8. The method for full-process safety monitoring of new energy field operations integrating IoT sensing as described in claim 7, characterized in that, The steps for calculating the risk score include: obtaining the risk weights for personnel, tools, environment, and work process; multiplying the personnel's actions and postures, tool status, environmental parameters, and work process stage indicators by their corresponding weights and then summing them to obtain the comprehensive risk value.
9. The method for full-process safety monitoring of new energy field operations integrating IoT sensing as described in claim 7, characterized in that, The steps for verifying the status of tools and equipment include: the digital twin tool and equipment management module calculates the fatigue index of the tools and equipment; the calculation of the fatigue index is based on the number of strain samplings recorded by the tools and equipment within the statistical period, the actual strain value of the tools and equipment, and the maximum allowable strain value; the digital twin tool and equipment management module sets the status of the tools and equipment to disabled when the fatigue index is greater than or equal to 1.

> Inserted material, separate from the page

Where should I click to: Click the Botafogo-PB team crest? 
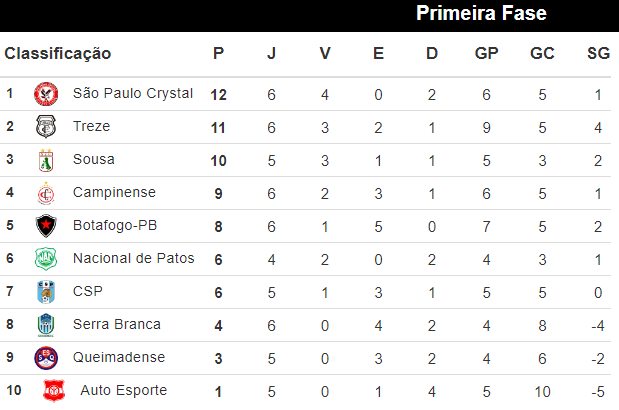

10. The method for full-process safety monitoring of new energy field operations integrating IoT sensing as described in claim 7, characterized in that, The steps to trigger the interlock control include: when the edge controller detects that the vertical speed of the personnel is greater than the set value and the vertical acceleration is less than the set negative value, and at the same time detects that the wind speed transient exceeds the set value or the oxygen concentration drops beyond the set value, the compound interlock action is executed; the compound interlock action includes cutting off the equipment power supply, locking the access control and activating the alarm.